The foundation also said she requested "no funeral or memorial service and no grave marker".
The honey-voiced singer and actor whose film dramas, musicals and innocent sex comedies made her a top star in the 1950s and 1960s was among the most popular screen actresses in history.
With her lilting contralto and beauty, she was a top box office draw and recording artist known for such films as Pillow Talk and for such songs as 'Whatever Will Be, Will Be (Que Sera, Sera)' from the Alfred Hitchcock film The Man Who Knew Too Much.
AE Hotchner, who collaborated with Day on her memoir, said she had a "sweet and sour" existence.
"She was such a positive, absolutely enchanting woman," he told The Associated Press. "And she was so loved."
Paul McCartney, a friend, called Day "a true star in more ways than one".
"Visiting her in her Californian home was like going to an animal sanctuary where her many dogs were taken care of in splendid style," he said in a statement.
"She had a heart of gold and was a very funny lady who I shared many laughs with."
Her 1976 tell-all book, Doris Day: Her Own Story, chronicled her money troubles and three failed marriages.

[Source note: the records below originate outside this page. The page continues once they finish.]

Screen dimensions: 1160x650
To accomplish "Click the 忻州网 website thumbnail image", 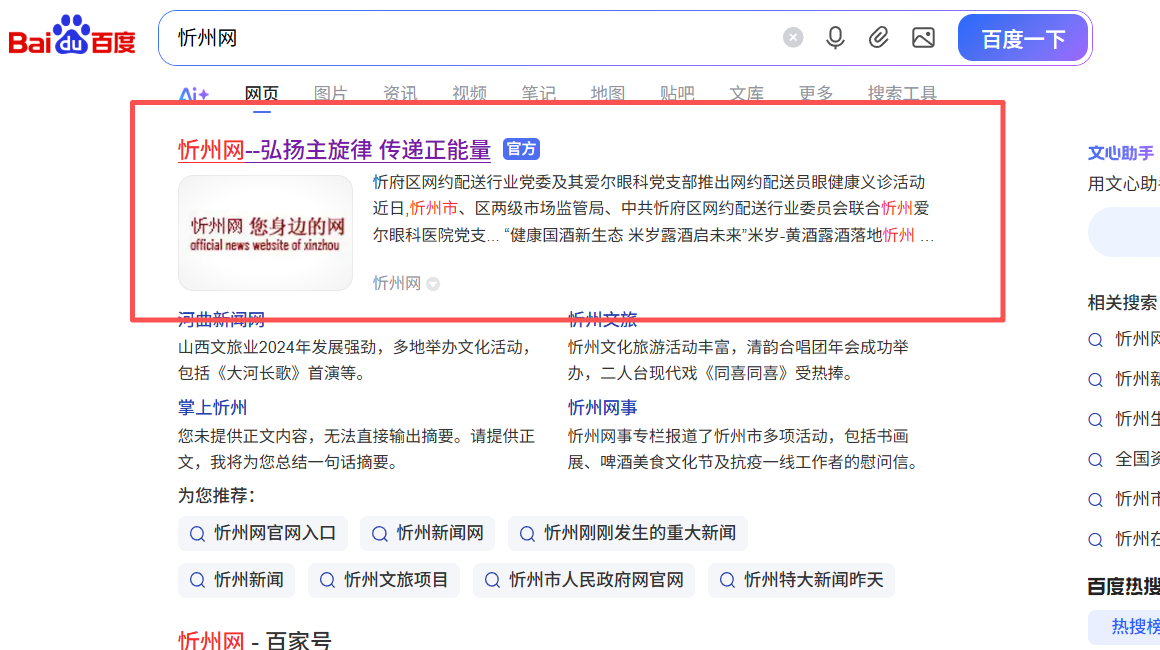I will pos(266,232).
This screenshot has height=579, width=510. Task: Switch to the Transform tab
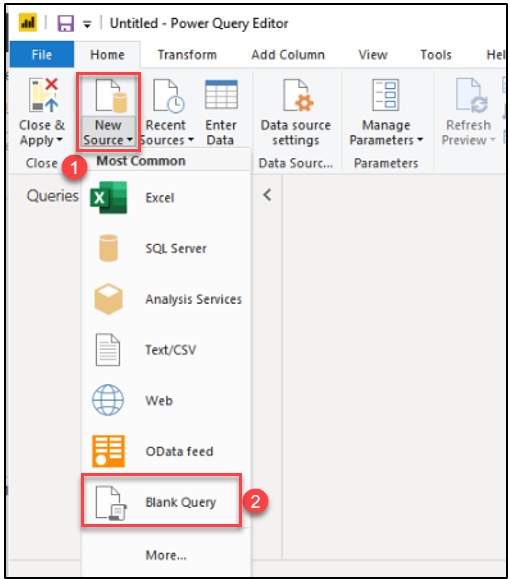[187, 55]
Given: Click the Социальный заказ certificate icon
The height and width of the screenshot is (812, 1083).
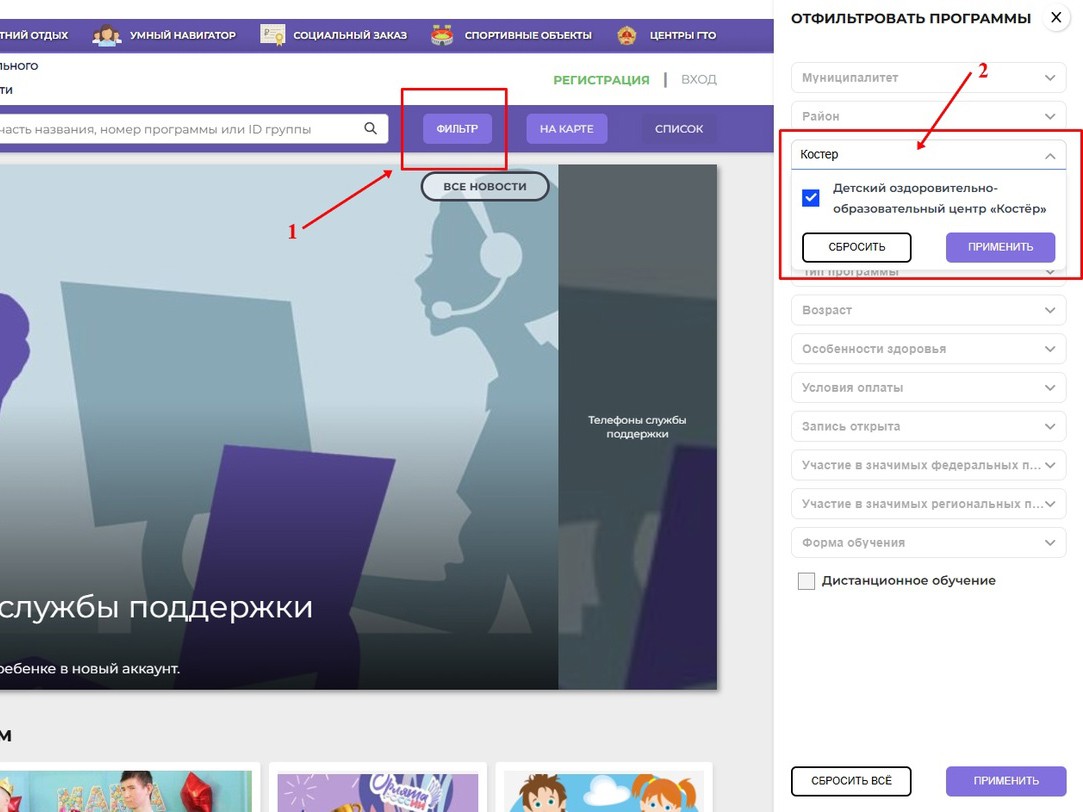Looking at the screenshot, I should [x=271, y=35].
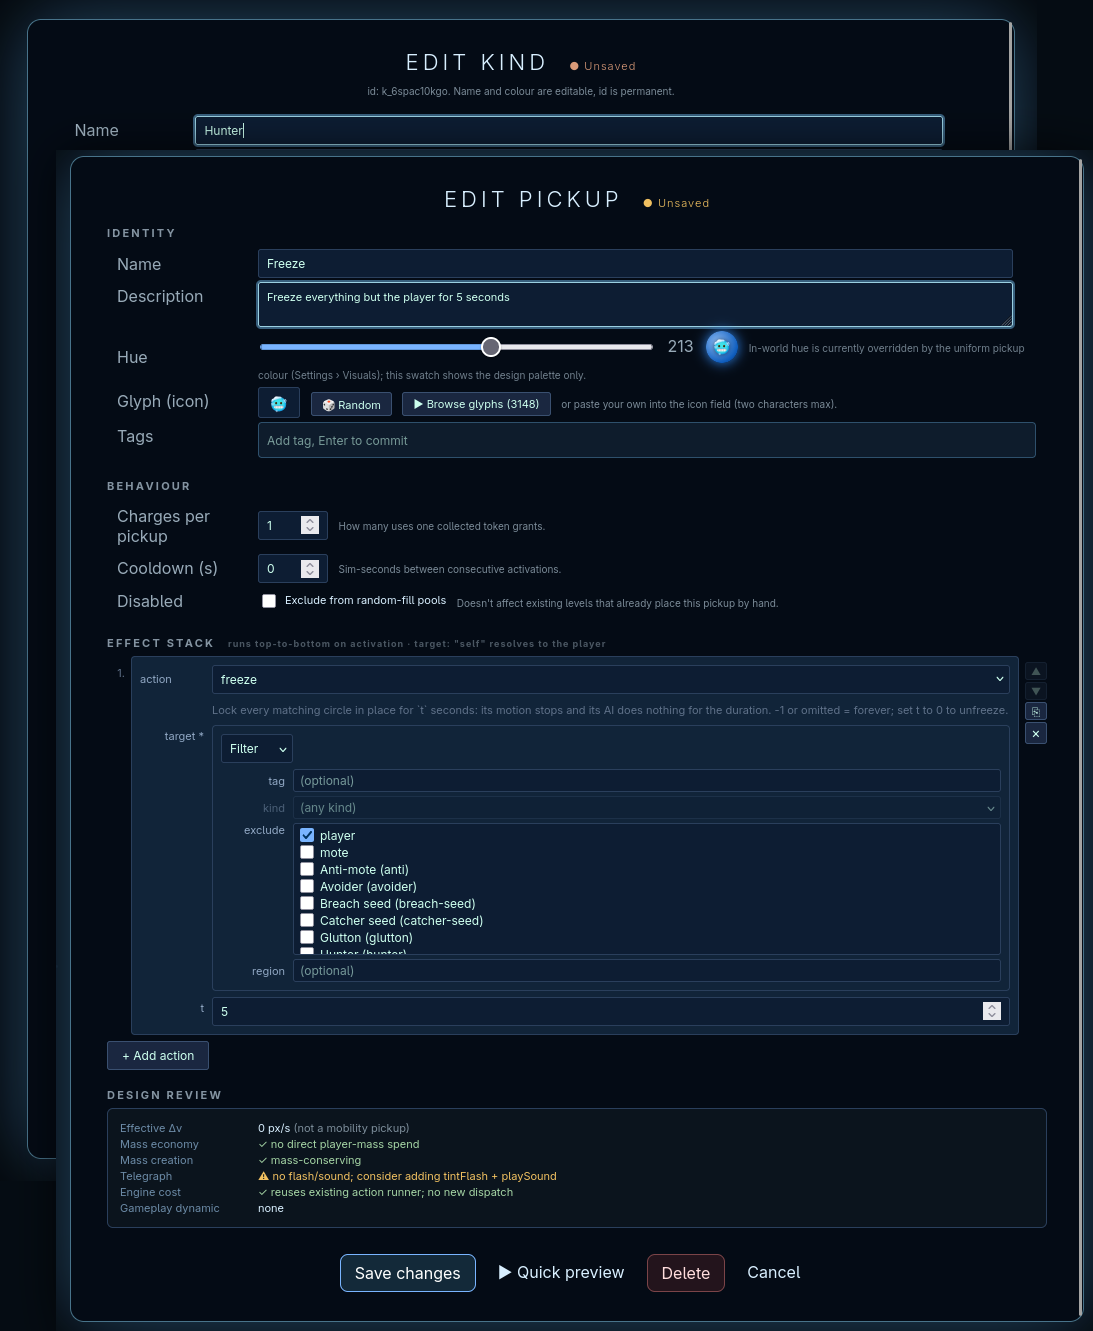The height and width of the screenshot is (1331, 1093).
Task: Move the freeze action down
Action: (1036, 691)
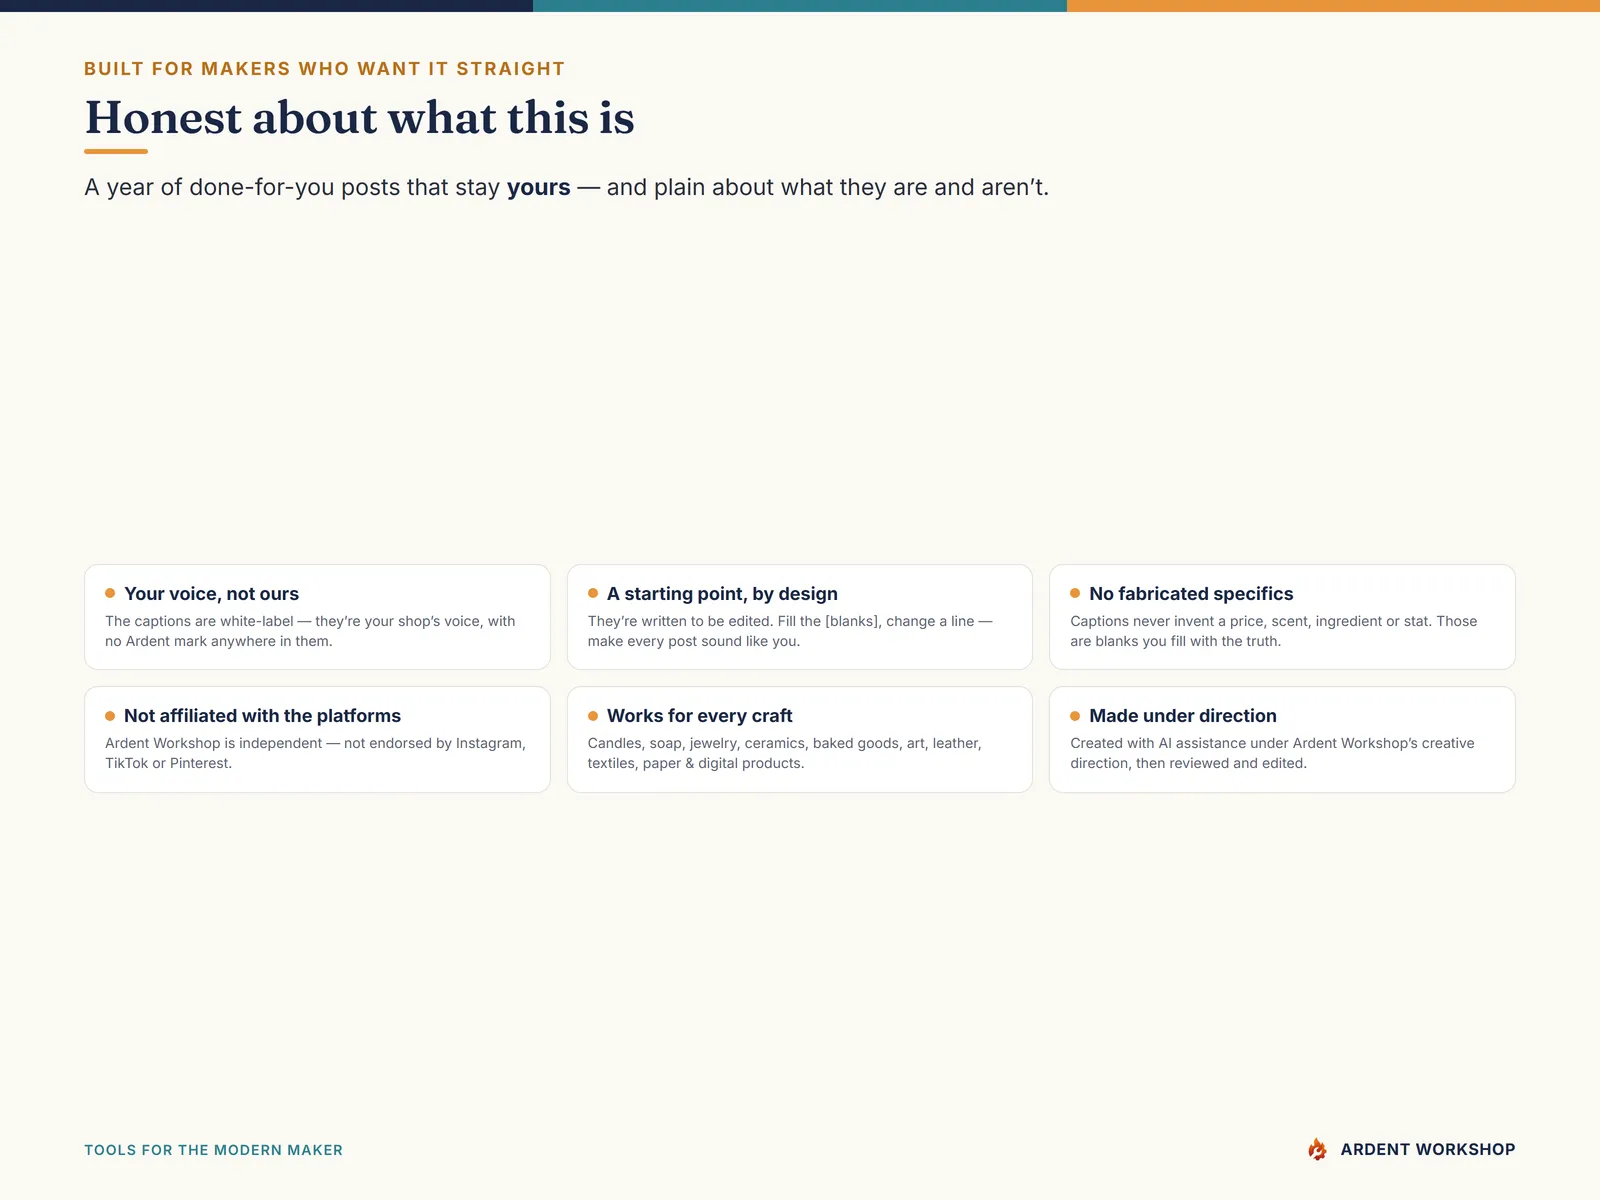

"I have the unfortunate reputation of being Miss Goody Two-Shoes, America's Virgin, and all that, so I'm afraid it's going to shock some people for me to say this, but I staunchly believe no two people should get married until they have lived together," she wrote.
She never won an Academy Award, but Day was given a Presidential Medal of Freedom in 2004.
In recent years she spent much of her time advocating for animal rights.
Born to a music teacher and a housewife, she had dreamed of a dance career, but at age 12 her leg was badly broken in an accident.
Listening to the radio while recuperating, she began singing along with Ella Fitzgerald, and later began singing in a Cincinnati radio station, then a local nightclub, then in New York.
A bandleader changed her name to Day, after the song 'Day After Day', to fit it on a marquee.
Singing at a Hollywood party in 1947 led to early stardom and after a stint at Warner Bros, Day won the best notices of her career with Love Me Or Leave Me in 1955.
She followed with another impressive film, Hitchcock's The Man Who Knew Too Much and the 1958 comedy Teacher's Pet.
But she found her greatest success in slick, stylish sex comedies, beginning with her Oscar-nominated role in Pillow Talk.